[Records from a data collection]
☆ ☆ ☆

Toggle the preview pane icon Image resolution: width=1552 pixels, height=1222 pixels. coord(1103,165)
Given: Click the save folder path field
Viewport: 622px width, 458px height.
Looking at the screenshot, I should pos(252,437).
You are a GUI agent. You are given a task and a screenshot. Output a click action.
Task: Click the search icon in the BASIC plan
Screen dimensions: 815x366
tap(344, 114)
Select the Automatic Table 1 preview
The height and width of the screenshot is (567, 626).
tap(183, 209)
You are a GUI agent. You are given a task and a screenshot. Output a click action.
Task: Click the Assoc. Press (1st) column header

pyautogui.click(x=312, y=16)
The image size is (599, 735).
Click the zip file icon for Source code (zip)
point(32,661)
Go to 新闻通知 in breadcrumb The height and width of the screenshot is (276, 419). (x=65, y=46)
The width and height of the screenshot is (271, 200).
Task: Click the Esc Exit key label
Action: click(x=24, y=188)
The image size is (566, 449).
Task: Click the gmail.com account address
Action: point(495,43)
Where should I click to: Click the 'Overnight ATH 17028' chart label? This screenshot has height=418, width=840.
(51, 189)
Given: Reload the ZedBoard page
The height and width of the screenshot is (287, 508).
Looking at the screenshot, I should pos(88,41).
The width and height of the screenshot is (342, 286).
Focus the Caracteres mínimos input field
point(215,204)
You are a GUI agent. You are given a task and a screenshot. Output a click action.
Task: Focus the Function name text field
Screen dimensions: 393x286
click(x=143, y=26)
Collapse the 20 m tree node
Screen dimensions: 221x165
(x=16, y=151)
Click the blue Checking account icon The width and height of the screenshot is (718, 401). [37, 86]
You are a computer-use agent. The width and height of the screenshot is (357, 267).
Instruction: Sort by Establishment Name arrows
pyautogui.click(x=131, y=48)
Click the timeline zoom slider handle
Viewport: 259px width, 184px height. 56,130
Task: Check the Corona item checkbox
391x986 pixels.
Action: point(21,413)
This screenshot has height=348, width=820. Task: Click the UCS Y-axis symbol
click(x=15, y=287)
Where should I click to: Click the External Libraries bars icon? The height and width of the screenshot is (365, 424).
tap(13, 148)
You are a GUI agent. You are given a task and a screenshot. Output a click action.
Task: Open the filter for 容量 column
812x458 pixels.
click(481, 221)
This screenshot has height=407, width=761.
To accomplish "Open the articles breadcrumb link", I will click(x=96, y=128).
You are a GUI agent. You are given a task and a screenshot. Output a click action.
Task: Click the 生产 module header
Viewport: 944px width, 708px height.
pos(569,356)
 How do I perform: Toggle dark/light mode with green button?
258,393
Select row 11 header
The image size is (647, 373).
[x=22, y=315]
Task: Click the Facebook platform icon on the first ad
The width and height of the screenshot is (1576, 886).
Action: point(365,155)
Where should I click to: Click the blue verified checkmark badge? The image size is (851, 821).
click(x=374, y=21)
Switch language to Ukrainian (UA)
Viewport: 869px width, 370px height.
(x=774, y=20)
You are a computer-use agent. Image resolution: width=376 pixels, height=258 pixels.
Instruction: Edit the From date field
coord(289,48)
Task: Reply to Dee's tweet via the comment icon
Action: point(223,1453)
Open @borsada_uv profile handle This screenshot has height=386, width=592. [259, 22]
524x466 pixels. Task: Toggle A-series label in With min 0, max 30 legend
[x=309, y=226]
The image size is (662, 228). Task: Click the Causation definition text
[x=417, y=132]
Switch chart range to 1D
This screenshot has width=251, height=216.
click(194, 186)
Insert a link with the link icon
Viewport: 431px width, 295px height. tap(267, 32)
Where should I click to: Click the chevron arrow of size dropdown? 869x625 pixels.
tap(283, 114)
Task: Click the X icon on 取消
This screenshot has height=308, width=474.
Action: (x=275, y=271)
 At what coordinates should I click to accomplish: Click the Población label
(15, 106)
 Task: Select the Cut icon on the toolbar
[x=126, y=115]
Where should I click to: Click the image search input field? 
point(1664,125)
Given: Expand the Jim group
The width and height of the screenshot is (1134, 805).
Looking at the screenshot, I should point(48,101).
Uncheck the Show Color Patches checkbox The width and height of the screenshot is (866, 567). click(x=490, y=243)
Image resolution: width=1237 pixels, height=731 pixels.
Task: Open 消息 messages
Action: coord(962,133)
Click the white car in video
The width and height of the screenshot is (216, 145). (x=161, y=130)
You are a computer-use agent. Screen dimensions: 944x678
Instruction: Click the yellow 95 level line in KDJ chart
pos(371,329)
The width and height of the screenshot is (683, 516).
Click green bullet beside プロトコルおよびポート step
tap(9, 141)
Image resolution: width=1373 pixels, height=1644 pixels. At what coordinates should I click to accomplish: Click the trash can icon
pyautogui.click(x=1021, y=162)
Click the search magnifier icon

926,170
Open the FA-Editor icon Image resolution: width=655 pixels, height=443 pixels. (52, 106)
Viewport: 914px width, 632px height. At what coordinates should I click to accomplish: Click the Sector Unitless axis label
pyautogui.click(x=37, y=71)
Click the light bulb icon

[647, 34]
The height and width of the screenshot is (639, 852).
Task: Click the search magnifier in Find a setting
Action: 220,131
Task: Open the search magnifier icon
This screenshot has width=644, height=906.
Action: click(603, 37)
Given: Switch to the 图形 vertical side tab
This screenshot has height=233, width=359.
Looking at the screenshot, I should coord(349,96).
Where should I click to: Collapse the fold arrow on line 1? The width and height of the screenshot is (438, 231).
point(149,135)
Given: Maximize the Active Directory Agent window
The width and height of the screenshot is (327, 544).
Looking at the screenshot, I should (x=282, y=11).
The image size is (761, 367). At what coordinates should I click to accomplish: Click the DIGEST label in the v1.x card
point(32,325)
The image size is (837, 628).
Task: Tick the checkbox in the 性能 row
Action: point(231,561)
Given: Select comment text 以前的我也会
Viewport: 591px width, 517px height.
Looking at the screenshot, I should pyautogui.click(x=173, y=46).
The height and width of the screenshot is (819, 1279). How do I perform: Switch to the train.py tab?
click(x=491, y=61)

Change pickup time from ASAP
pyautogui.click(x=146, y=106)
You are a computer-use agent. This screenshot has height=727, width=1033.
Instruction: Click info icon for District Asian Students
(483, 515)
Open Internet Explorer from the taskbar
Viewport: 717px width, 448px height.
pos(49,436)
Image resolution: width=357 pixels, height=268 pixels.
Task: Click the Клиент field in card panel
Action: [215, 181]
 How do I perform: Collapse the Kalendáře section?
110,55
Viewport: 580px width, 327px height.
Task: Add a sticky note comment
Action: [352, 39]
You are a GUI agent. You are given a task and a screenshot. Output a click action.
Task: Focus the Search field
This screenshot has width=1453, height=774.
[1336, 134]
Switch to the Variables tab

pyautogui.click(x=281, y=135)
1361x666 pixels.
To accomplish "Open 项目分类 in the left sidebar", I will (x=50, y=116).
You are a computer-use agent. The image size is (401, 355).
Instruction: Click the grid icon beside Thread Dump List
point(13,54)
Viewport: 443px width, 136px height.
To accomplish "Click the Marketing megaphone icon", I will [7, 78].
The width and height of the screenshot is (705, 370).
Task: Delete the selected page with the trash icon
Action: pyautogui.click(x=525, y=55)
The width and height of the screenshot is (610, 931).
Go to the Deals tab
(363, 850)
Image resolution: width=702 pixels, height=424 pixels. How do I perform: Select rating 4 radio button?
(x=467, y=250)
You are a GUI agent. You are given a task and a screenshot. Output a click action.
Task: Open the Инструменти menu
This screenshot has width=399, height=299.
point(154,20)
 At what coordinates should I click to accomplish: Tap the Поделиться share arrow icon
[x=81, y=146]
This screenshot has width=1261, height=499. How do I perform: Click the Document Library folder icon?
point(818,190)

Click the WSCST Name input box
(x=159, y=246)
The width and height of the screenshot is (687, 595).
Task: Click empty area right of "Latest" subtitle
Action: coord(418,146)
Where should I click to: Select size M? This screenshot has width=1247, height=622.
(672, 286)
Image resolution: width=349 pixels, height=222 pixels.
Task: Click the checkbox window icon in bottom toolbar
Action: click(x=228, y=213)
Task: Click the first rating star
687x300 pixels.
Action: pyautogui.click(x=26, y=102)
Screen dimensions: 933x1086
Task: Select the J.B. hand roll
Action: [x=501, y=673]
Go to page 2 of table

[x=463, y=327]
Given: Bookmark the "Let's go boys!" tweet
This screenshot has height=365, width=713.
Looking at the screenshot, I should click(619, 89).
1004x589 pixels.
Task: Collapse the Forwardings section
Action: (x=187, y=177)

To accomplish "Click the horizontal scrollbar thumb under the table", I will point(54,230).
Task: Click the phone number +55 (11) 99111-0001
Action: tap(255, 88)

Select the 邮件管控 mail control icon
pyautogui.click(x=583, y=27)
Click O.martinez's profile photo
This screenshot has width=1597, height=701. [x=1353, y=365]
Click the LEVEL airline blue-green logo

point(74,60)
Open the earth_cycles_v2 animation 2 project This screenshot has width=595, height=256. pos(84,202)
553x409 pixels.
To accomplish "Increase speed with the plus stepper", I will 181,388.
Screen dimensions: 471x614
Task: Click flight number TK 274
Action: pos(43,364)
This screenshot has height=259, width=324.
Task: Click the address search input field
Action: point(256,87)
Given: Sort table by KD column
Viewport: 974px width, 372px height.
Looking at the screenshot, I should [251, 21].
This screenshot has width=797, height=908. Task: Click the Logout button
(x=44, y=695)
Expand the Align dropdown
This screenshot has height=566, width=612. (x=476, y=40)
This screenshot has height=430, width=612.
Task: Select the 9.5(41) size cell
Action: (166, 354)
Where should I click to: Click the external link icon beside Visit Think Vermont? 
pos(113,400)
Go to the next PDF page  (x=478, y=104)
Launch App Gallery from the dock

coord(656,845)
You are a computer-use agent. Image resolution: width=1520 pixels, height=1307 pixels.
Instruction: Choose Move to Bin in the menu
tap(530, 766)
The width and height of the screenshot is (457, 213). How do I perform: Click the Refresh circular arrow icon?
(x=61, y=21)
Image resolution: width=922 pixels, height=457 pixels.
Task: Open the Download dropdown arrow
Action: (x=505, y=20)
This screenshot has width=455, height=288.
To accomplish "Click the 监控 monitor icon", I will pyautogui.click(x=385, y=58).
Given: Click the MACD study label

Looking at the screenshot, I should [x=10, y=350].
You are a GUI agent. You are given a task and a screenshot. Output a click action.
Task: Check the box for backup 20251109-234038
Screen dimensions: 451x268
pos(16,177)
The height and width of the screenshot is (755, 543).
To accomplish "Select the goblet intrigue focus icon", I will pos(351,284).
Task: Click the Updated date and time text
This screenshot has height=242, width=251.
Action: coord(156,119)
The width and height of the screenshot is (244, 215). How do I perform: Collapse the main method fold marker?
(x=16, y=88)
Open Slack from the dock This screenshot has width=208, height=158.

☆ ☆ ☆

**PROBLEM TO WORK ON**
Please find all lines of the entries that hold the string "first" and copy them.

**ANSWER FOR THE TASK**
Task: Click the Facebook platform icon on the first ad
Task: Click the first rating star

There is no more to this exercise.